Architecture
Purpose
This document explains how Open Data Platform is structured, how data flows through it, and where each major responsibility lives.
Problem and Scope
The platform solves a common analytics delivery problem: ingesting external and internal data, transforming it into trusted datasets, publishing metadata, and serving decision-ready outputs.
In-scope:
- Batch ingestion and transformation
- Metadata and lineage publication
- BI serving and operator workflows
- Platform observability and QA controls
Out-of-scope:
- Real-time event streaming as a first-class pipeline pattern
- Multi-tenant isolation model
- Production-grade HA guarantees for all services
System Context
flowchart LR
Users["Data Engineers / Analysts / Platform Ops"] --> Portal["Frontend Portal"]

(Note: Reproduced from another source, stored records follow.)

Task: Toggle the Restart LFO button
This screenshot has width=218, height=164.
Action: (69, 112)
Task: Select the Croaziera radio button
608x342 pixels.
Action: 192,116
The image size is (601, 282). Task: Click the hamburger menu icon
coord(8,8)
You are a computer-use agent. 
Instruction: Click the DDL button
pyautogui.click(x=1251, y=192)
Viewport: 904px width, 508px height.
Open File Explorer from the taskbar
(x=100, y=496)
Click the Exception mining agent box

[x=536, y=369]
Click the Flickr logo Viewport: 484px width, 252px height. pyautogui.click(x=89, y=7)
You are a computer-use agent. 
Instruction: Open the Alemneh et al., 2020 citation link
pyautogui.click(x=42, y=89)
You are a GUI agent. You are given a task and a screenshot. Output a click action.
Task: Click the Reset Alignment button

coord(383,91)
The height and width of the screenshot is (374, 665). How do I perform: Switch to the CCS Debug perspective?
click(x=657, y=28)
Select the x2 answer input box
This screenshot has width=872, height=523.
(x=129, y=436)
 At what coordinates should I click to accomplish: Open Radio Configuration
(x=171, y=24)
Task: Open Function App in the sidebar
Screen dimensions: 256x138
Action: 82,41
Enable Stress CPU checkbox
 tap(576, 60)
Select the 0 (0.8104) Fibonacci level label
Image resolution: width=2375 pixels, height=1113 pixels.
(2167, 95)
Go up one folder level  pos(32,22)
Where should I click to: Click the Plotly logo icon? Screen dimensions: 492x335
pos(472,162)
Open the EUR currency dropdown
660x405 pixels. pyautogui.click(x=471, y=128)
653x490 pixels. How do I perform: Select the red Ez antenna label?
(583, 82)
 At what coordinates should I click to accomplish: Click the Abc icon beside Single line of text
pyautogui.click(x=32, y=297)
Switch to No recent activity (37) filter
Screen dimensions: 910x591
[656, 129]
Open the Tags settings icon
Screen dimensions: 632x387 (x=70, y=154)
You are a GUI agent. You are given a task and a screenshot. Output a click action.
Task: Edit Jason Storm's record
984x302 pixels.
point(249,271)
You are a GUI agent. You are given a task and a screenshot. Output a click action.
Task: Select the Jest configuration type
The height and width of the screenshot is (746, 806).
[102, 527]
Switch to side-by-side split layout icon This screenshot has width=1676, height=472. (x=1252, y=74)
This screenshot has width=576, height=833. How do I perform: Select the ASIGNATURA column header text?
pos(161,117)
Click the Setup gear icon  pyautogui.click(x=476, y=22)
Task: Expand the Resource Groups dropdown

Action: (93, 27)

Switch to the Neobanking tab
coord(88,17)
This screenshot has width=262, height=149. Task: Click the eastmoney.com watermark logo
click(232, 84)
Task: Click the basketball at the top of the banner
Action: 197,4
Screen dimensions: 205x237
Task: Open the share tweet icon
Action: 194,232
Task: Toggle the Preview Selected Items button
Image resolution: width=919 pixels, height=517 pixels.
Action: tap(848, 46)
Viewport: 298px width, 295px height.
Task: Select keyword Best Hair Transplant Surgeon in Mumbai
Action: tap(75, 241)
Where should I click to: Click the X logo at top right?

Users --> AirflowUI["Airflow UI"]
Users --> SupersetUI["Superset UI"]
Users --> DataHubUI["DataHub UI"]
External["External Data APIs and Feeds\nCBS, Adzuna, UWV, RSS, Sitemap"] --> Pipelines["Pipelines and Connectors"]
Pipelines --> Lakehouse["Lakehouse Storage\nMinIO Bronze/Silver/Gold"]
Pipelines --> Warehouse["Postgres Warehouse"]
Pipelines --> Metadata["DataHub Metadata Platform"]
Warehouse --> SupersetUI
Metadata --> DataHubUI
Pipelines --> O11y["OpenTelemetry + Prometheus/Loki/Tempo"]
AirflowUI --> O11y
Warehouse --> O11y
Component View
Operator Plane
- Frontend (
frontend/): React launchpad linking all platform surfaces - Airflow UI: DAG operations and task-level monitoring
- DataHub UI: metadata catalog and lineage exploration
- Superset UI: BI dashboards and ad hoc query surface
- Grafana: observability dashboards
Control Plane
- DAGs (
dags/): orchestration definitions - Airflow scheduler/webserver/init jobs
- QA suites in
tests/for quality, contracts, governance, and E2E validation
Data Plane
- MinIO:
bronze,silver,goldbuckets for medallion layering - Postgres warehouse: serving tables and dbt outputs
- DataHub: GMS + Kafka + Elasticsearch + MySQL for metadata operations
Supporting Plane
- Observability stack in
ops/observability/ - Keycloak realm and SSO config in
ops/keycloak/ - Portal API telemetry endpoints
Runtime Data Flow
The primary domain flow implemented today is odp_staffing_demand.
flowchart TD
A["CBS / Adzuna / UWV"] --> B["Bronze tables"]
B --> C["Silver tables"]
C --> D["Gold tables"]
D --> E["Postgres warehouse schema: odp_staffing_demand"]
E --> F["Superset dashboards"]
D --> G["dbt models"]
G --> E
C --> H["Data quality checks"]
D --> H
E --> H
Metadata and Governance Flow
flowchart LR
Schema["schema/*.yaml + warehouse.dbml"] --> Validators["Validation scripts"]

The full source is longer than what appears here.